La dedicatoria
Cayó
por casualidad en el destino que ni siquiera había imaginado. Esa tarde, el
paseo se prolongaría más de lo habitual y las calles tantas veces transitadas y
tan pocas veces vividas se dispusieron a ser las anfitrionas guías de sus pasos
al azar. Le gustaba deleitarse en los detalles cotidianos que suelen pasar
desapercibidos. Una terraza sembrada de verdes, unos cristales custodiados por visillos
de encajes, unos postigos broceados por las miles de manos que los hicieron
suyos. Todo se configuraba como comparsa
voluntariosa para darle sentido a lo que tantas veces echó de menos. Se sentía
bien, muy bien, y ni siquiera la prisa no contenida de las transeúntes que
tanto le recordaban a quien una vez fue, perturbaba su tránsito. Dobló la
esquina y se topó con ella. Hacía tiempo que había dejado de frecuentarla y allí
estaba de nuevo, fiel como sólo lo son las que se saben nidos acogedores de sentimientos
perdidos. Allí, tras aquellos cristales aprendió a disfrutar de los sueños
propios que otros plasmasen. Recordaba el primer aroma de los versos que creyó
escritos para ella y se sintió feliz. Puso nombre a cada uno de aquellos que
fuesen destinados a los ignorados que le aportaron esperanzas. Las tapas ocres
desgastadas hablaban de otras manos que necesitaron de ellos y se sintió partícipe de la dicha. Soñaba despierta con el
presente al que habrían llegado aquellos amores a los que dedicase besos entre
versos y vagó entre las esperanzas de que alguien la siguiese recordando. Y no
pudo por menos que buscar en el cofre del recuerdo para retomar el camino que
dejase de lado hacía tanto tiempo. Giró por el pasillo del fondo y a punto de
dar por concluida la estancia, reparó en una fotografía, en un nombre, en un título.

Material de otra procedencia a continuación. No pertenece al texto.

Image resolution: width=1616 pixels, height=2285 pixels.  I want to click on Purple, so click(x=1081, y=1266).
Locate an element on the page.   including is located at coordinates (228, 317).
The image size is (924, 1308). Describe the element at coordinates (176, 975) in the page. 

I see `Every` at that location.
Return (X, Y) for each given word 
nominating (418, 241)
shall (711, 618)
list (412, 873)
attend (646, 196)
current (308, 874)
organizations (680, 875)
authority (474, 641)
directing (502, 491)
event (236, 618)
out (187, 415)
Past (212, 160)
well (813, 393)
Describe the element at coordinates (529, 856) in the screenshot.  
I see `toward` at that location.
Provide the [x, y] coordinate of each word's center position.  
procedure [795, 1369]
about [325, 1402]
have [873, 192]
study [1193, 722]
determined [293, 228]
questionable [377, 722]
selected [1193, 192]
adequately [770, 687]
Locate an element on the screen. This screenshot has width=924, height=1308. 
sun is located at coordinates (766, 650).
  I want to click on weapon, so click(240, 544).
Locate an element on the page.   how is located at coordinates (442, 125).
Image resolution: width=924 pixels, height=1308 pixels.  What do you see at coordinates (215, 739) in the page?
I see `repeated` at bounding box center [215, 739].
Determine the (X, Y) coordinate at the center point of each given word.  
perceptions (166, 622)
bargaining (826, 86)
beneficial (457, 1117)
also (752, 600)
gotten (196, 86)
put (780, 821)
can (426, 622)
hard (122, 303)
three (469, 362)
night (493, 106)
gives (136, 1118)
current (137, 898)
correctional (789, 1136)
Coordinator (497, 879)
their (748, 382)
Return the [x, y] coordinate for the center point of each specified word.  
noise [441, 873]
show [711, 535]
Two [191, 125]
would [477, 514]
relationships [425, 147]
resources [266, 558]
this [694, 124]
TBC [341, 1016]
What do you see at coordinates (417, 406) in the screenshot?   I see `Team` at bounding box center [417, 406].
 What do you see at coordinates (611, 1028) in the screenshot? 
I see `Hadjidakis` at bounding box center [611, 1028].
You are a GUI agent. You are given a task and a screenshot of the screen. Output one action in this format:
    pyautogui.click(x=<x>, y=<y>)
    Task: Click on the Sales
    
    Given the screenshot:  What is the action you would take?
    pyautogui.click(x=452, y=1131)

Lo reconoció de inmediato y se dejó llevar por la prisa para hacerlo llegar
ante sí. Nerviosa, acarició la foto, mesó la cubierta y abrió lentamente el
libro. No supo definirse a sí misma cuando el temblor acudió a sus manos.
Simplemente dejó que sus ojos cansados de tantos sinsabores leyesen la
dedicatoria y con un simple “A ti, que siempre supiste lo que la timidez me
impidió legarte” descubrió a la
destinataria. Abrazó el tomo y delicadamente lo hizo suyo. Fuera, los verdes se
asomaron a la calle y vieron regresar a una que se sabía feliz.